Stored data entries:

○ ○ ○ ○ ○

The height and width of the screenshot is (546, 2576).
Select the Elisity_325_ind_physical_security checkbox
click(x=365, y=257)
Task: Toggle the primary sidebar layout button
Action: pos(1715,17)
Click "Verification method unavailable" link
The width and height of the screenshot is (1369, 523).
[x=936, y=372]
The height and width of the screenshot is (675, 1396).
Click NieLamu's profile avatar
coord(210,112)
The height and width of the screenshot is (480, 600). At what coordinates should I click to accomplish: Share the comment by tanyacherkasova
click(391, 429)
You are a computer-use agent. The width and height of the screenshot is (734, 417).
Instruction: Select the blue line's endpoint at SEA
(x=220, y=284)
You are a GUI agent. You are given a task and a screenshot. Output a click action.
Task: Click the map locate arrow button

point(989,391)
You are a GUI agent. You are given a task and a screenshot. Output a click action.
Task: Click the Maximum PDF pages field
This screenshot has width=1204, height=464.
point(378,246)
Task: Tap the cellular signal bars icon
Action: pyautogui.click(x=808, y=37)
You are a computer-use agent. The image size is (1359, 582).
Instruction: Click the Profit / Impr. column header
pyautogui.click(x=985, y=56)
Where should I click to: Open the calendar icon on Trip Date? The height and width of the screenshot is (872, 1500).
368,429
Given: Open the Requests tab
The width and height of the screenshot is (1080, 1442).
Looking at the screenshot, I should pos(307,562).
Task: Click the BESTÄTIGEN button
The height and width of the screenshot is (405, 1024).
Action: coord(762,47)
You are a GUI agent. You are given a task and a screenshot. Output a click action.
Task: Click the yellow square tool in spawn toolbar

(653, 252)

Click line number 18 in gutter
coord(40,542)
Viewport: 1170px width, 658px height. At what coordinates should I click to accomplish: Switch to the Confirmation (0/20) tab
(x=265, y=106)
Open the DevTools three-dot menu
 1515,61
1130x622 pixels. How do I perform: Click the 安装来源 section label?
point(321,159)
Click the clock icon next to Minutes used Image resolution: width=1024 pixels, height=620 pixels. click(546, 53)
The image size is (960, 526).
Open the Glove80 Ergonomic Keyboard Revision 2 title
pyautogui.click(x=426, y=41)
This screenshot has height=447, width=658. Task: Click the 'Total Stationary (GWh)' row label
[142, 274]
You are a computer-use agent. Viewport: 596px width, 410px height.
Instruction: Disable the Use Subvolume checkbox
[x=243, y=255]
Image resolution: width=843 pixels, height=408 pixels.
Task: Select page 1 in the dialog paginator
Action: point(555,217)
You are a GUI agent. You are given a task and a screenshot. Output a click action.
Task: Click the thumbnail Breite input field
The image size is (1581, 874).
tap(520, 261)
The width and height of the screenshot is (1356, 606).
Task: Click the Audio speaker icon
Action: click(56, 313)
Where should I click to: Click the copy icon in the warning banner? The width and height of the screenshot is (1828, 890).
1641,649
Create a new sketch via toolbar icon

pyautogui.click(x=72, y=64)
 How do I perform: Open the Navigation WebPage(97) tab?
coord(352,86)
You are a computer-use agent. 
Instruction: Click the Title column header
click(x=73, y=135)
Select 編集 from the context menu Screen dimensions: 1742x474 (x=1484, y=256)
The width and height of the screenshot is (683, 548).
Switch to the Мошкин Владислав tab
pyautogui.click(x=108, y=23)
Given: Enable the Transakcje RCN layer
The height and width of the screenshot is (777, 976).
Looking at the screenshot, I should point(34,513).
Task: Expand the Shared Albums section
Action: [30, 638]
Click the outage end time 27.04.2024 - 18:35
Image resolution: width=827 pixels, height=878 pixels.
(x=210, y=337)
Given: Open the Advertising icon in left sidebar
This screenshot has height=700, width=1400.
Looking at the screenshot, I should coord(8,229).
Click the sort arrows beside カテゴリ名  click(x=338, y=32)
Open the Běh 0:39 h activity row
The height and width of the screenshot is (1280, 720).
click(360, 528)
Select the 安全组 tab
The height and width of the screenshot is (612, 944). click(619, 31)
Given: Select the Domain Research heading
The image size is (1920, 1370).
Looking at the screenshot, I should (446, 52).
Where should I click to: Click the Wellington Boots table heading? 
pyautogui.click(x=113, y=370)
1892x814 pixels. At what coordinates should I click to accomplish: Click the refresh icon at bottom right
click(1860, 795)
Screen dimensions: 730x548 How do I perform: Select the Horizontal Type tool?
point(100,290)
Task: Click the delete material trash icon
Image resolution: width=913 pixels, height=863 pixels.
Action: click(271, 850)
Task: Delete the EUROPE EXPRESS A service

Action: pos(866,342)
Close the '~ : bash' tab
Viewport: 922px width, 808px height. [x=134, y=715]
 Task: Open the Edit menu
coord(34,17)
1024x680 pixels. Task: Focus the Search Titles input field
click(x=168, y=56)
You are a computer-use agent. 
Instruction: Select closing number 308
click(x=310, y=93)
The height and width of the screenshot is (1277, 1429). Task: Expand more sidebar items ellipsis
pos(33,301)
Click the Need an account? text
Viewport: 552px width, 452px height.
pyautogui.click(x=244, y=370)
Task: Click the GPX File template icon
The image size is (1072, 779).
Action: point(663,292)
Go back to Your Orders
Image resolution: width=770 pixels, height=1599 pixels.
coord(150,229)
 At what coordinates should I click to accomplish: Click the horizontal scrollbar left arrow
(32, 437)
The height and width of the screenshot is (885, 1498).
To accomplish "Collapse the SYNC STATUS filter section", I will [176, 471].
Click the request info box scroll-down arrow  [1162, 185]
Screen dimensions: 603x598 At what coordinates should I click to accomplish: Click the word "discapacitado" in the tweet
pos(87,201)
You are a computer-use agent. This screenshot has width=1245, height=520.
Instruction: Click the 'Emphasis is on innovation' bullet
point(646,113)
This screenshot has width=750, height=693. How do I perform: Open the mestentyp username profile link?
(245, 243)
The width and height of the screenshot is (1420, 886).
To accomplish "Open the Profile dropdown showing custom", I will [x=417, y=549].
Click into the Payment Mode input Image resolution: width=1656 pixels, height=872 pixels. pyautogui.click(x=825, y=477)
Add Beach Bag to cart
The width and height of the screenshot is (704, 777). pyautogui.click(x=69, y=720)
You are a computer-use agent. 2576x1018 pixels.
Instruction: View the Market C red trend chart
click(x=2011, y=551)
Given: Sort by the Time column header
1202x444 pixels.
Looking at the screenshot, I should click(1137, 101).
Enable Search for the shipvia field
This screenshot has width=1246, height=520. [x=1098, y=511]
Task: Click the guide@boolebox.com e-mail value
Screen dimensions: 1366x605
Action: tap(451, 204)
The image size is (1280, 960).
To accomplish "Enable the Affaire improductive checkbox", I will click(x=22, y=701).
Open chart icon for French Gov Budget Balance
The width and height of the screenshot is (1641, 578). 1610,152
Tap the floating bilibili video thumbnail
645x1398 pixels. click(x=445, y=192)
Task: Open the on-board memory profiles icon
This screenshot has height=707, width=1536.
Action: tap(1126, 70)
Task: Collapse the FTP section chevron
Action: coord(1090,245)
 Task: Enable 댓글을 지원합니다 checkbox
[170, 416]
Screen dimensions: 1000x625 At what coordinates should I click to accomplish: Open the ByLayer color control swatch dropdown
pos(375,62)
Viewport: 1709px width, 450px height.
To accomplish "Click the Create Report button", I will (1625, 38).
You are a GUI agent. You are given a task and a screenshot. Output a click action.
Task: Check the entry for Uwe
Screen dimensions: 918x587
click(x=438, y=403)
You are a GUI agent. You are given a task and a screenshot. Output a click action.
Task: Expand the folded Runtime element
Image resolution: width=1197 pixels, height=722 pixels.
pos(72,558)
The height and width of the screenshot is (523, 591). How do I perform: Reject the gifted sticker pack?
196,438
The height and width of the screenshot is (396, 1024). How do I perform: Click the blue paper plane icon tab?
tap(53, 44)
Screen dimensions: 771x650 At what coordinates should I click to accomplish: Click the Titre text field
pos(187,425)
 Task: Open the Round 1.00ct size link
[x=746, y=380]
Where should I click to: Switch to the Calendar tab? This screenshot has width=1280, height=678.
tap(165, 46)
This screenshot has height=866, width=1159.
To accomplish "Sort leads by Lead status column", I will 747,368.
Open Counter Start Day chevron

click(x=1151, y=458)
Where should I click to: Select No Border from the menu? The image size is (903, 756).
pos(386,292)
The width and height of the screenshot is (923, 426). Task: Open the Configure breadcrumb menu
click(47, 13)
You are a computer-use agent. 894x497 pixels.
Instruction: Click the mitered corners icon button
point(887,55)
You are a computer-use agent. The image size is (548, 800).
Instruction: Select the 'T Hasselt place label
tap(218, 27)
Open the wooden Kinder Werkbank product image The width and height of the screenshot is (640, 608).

○ ○ ○ ○ ○

- Exercise
Where the records above contain a line with "This screenshot has height=866, width=1159.", repeat that line and each later line through the end, exactly, and nothing more.

- Solution
This screenshot has height=866, width=1159.
To accomplish "Sort leads by Lead status column", I will 747,368.
Open Counter Start Day chevron

click(x=1151, y=458)
Where should I click to: Select No Border from the menu? The image size is (903, 756).
pos(386,292)
The width and height of the screenshot is (923, 426). Task: Open the Configure breadcrumb menu
click(47, 13)
You are a computer-use agent. 894x497 pixels.
Instruction: Click the mitered corners icon button
point(887,55)
You are a computer-use agent. The image size is (548, 800).
Instruction: Select the 'T Hasselt place label
tap(218, 27)
Open the wooden Kinder Werkbank product image The width and height of the screenshot is (640, 608).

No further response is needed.